Genoa is suitable for travelers who are tired of finding themselves in a crowd of people very much like themselves. Its Mediterranean microclimate makes it a delicious destination in the spring or fall, when other regions of Italy, even some of those to the south, may prove dubious. Its lush, palm-tree-studded, bougainvillea-swathed surroundings -- Ventimiglia and the French Riviera to the west; Rapallo, Portofino, and the Cinque Terre to the east -- are not only enticing and varied but lend themselves to easy access by inexpensive public transportation. For those, like me, who find crowds of fellow tourists a barrier to understanding, the city itself is a wonderful place in which to take your mind on a walk. The immense and heavily trafficked seaport is only now beginning once again to be visited by cruise ships from outside Italy. Genoa has been working at the art of urban life for a couple of thousand years, but its magic for me is the medieval immediacy that is perpetuated in its back streets, in a style that can hardly be found anywhere else on such a scale. When I visited its museums and churches, last fall, I found myself nearly alone.

THE city is built on abrupt slopes that rise steeply from sea level, after a pause above the shoreline, to considerable heights not very distant from the coast. Ancient fortifications atop the hills were erected long ago to defend against the inboard depredations of the Lombards and others. When you look at Genoa from above, it resembles, as the Genoa native Eugenio Montale once wrote, "a snake who has swallowed a rabbit whole, and is unable to digest it." The principal east-west streets extend at narrow intervals for miles along the shoreline. Maps severely foreshorten the north-south distances: a street that looks very close to its neighbor may in fact lie thirty feet above it and peer over its head. The general prosperity of the city tends to rise with the altitude of the neighborhood, so that the richest quarters stand highest on the hills -- or second-highest. The rich bourgeoisie of Genoa, and there are plenty of them, take their pleasure in districts high enough above the city to admit a great view of the sea but nearly close enough to downtown to let a person lob a banana into one of the two train stations.

If you were to stand on a terrace up there on a brilliantly clear day, you might see Corsica, a former Genoese possession, far off on the southern horizon.
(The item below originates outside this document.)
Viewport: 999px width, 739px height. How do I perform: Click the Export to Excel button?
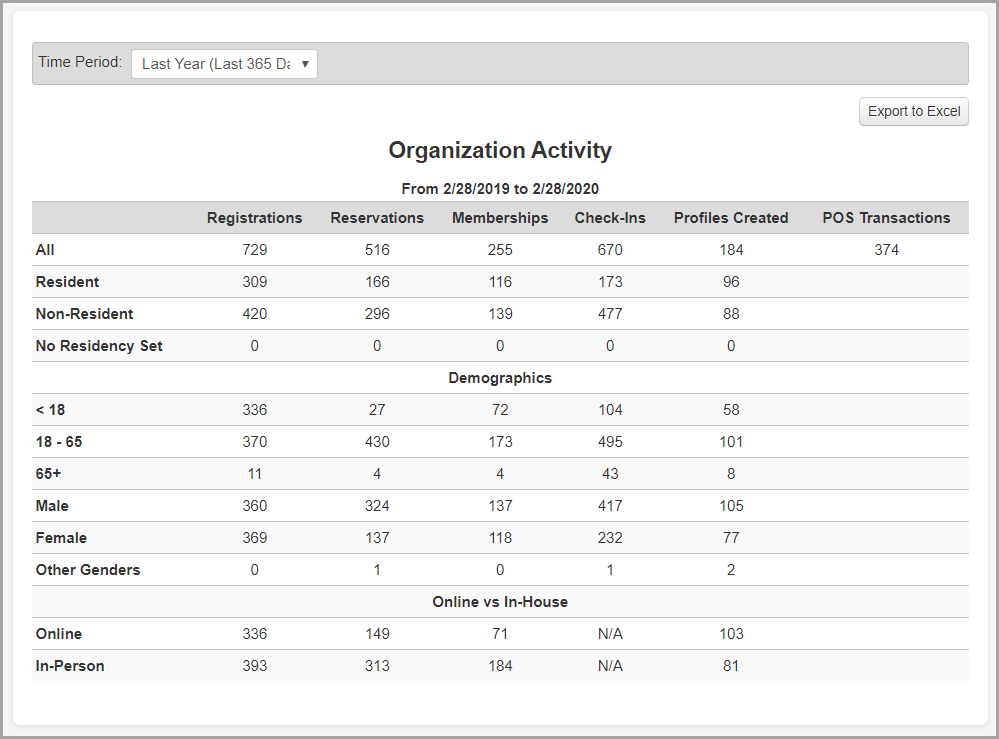pyautogui.click(x=913, y=111)
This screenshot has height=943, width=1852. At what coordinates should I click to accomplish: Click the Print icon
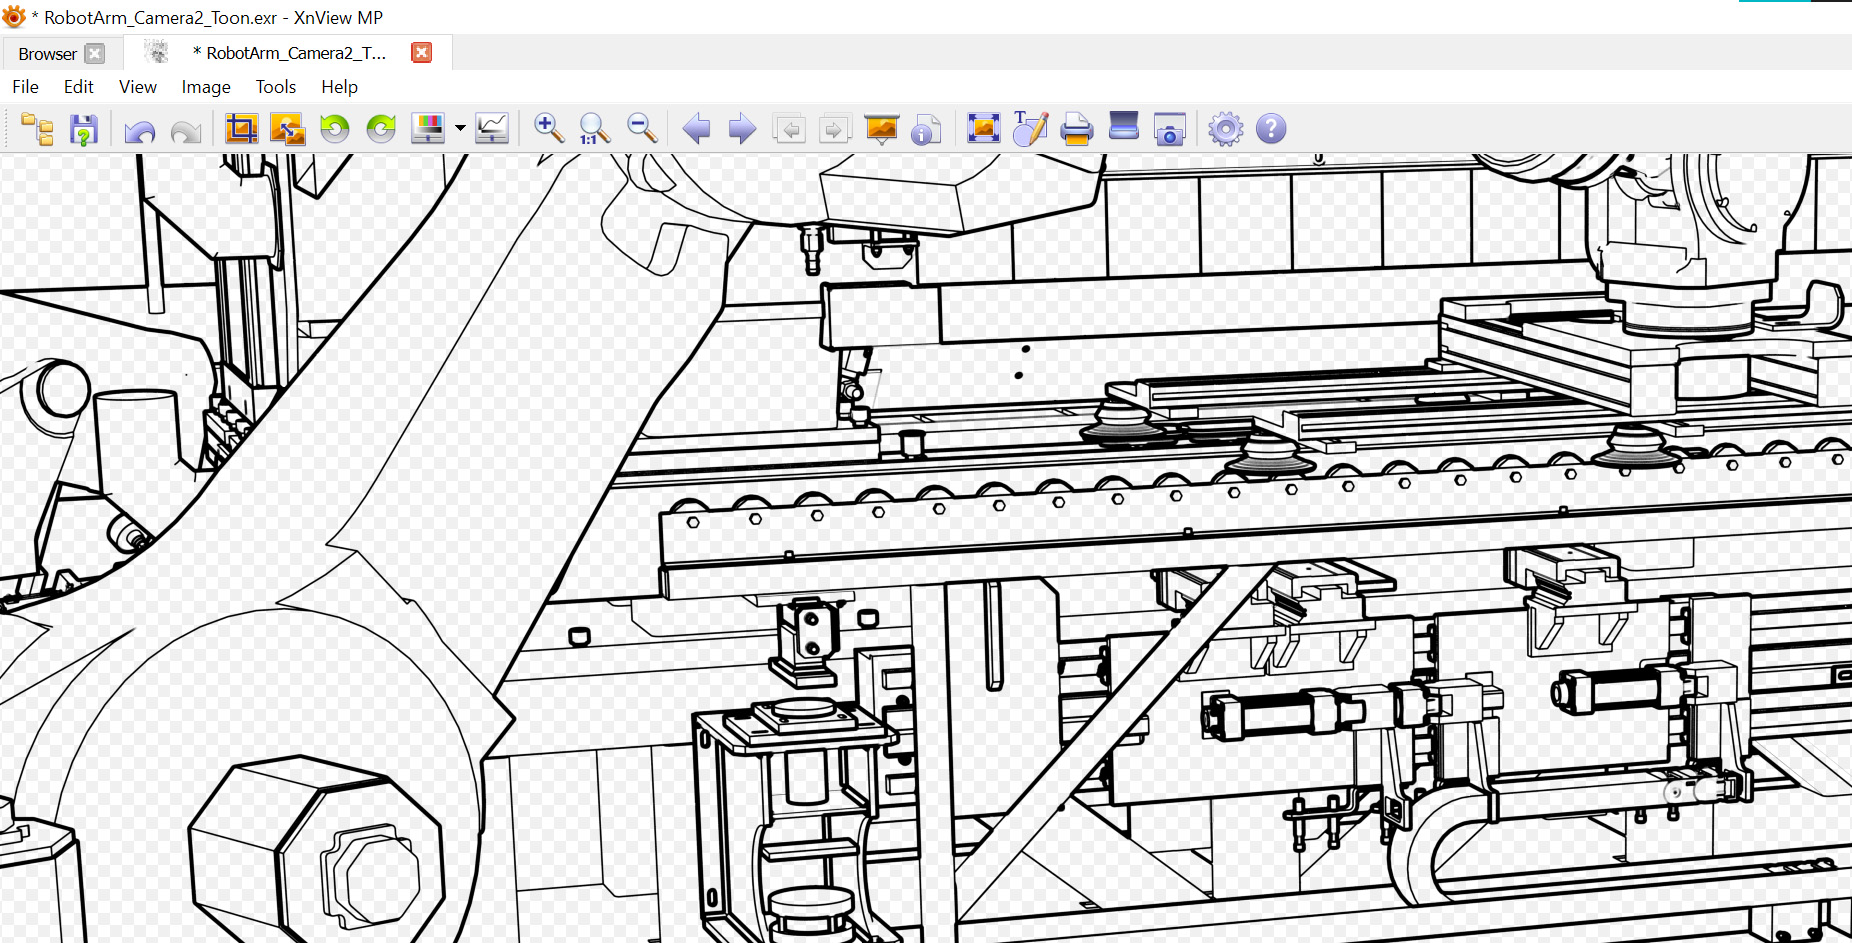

Closer in and still southward you would see a vast port unfolding beneath and straight ahead, the oldest harbor innermost, the outer, broader port crowded with a number of white ocean ferries at their piers, and marine-freight traffic threading its self-absorbed way into and out of the Ligurian Sea between two outspread arms of land. (If shipping interests you, as it does me, you might think of taking a forty-five-minute harbor cruise, during which an Italian guide will tell you exactly what kind of freight is shipped to or from each pier; which ships carry wine, vegetable oil, machine parts, automobiles, or limestone, to which ports; when the ships will depart; and what -- pineapples, coal, petroleum, coffee -- they will carry back.) Just beyond the ancient Lanterna, a tower as familiar to the Genoese as the Statue of Liberty is to New Yorkers, lie industrial port facilities, the smoke of power plants and oil refineries, and the buzz and bustle of Genoa's nearby airport.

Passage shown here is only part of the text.